Its different for everyone. I have just completed the same regime as you and can share what happened to me. Side effects are a bit different for paclitaxel. The main thing for me with all the chemo is that I have been increasingly tired with each cycle and taken slightly longer to recover each time. My brain was rather fuzzy on EC from the outset and I couldn't read a page of a novel, and I usually consume books. I was glad to get my brain back with paclitaxel.  The paclitaxel can cause a few more aches and pains but not everyone gets them and even if you do they don't necessarily appear every cycle. I got my taste back with paclitaxel having had some very particular dislikes with EC from potatoes and carrots to tap water.  I wore ice gloves and socks during paclitaxel, but had to buy 2 sets of additional ice packs for each as they melt by one hour.  I used them to prevent nail loss and to help prevent nerve damage. They have close to 100 percent success at preventing nail loss. I also wore dark nail polish - nail protector, then base coat, 2 coats of dark polish and top coat!  The nails can become very fragile and very vulnerable to damage by sunlight, hence the dark polish. My nails have never been so well looked after ever. Moisturised cuticles a few times a day, only gently filed, never cut, moisturised hands too! I do have chemo nail damage but its discolouration and white lines - I haven't lost any. The one thing that helped most with my tiredness was ironically exercise - walks in week one and some muscle strengthening exercises (3 muscle groups, 3x10 reps) and an attempt at 20 mins cardio in week 2, once or twice. I am extremely tired still 2 weeks after round 8, but that's to be expected. I did do some cardio a couple of days ago, even though I didn't feel like it and didn't think I could. Just pacing myself on the way to recovery. Wishing you the all very best with your chemo x

Hi, 

The info is really helpful. 

Did you buy the ice gloves and socks yourself or did the chemo ward provide these?

thanks 

I think they should be provided, but I dont think the NHS does, and I had to buy them from amazon. I don't think there's a particular brand to choose, just whatever is cheapest. I then bought some rectangular gel packs to replace in the gloves as were so much cheaper and the speciallly shaped ones for the feet. I had to tuck my thumbs under my palms to reap the benefits of the cold as they aren't wrap around. It didn't bother me that I couldn't use my hands as the hefty premed of piriton made me so sleepy anyway and was glad of the extra sleep!

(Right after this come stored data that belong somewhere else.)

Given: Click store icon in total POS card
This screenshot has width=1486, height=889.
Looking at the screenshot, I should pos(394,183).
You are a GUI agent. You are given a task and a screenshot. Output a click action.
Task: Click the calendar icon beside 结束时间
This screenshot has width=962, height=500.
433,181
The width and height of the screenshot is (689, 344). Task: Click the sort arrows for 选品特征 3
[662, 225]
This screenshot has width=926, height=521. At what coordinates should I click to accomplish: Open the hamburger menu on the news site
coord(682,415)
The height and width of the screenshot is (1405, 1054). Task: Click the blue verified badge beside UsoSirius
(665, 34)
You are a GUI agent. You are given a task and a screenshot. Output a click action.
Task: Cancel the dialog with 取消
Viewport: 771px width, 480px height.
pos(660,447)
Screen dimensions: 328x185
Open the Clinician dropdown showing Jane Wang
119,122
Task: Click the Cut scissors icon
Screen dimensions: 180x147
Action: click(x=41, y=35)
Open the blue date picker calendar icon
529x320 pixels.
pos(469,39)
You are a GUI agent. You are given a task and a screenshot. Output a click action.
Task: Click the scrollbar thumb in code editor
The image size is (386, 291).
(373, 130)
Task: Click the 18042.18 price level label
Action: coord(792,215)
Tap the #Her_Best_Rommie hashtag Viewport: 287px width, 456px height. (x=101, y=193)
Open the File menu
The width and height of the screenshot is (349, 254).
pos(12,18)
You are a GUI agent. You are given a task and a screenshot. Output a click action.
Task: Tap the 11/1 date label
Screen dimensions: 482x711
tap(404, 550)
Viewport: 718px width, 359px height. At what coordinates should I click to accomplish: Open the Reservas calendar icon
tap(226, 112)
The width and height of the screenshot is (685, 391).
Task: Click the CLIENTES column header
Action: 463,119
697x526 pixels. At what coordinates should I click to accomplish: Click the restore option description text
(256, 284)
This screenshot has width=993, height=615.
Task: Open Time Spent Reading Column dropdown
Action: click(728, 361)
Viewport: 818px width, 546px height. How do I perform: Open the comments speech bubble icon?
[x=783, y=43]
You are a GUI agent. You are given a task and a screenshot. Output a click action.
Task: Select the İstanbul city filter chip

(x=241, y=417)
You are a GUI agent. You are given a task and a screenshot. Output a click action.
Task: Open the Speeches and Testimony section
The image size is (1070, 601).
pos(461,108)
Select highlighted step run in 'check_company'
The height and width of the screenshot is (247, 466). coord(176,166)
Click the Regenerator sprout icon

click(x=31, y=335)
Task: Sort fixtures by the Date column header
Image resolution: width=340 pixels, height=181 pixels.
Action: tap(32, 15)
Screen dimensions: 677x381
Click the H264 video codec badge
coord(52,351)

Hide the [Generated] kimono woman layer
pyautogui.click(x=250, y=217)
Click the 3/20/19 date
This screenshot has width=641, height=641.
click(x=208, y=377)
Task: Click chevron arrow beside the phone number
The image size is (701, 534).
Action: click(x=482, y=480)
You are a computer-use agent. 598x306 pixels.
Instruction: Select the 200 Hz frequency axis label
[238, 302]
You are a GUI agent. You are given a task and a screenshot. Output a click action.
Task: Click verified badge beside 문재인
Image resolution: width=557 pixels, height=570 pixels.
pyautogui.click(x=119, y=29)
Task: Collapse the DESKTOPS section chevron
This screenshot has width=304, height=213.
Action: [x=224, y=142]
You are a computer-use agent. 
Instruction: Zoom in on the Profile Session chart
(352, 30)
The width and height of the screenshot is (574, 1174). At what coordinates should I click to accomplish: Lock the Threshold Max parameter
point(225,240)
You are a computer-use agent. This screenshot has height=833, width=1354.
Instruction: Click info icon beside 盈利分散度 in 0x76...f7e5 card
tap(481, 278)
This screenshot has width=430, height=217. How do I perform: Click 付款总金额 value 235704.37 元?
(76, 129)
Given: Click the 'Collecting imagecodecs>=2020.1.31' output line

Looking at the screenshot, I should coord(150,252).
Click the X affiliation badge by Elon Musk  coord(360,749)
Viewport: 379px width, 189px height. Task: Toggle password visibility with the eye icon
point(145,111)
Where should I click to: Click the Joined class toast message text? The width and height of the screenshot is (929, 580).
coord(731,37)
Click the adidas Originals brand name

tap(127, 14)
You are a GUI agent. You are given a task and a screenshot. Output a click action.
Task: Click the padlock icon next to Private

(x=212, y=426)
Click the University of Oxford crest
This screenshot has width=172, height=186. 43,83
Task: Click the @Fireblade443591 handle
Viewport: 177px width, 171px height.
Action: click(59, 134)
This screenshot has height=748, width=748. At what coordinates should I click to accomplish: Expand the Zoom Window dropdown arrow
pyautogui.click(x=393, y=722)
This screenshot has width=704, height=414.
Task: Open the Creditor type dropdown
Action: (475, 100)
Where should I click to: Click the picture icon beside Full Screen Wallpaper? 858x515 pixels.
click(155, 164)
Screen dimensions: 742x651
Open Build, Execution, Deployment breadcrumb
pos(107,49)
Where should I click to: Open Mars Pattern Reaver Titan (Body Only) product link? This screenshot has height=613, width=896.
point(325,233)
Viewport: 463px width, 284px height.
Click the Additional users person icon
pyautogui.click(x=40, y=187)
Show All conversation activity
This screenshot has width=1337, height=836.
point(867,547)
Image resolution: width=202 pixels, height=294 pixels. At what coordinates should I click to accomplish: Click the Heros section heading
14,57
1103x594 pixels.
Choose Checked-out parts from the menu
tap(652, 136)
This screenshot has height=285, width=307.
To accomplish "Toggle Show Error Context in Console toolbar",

Thanks - I’ll definitely look into them. And I only need them for the paclitaxal, not the Ec? 

Its only for paclitaxel. I think EC can stain your nails, sometimes make them peel a little and cause white lines, and be a bit tough on your skin generally in terms of dryness. I had all of those side effects but not all people do. Just try to wear gloves for house cleaning (if you have the energy for any) and for washing up etc. Its generally not good to be soaking your nails in water.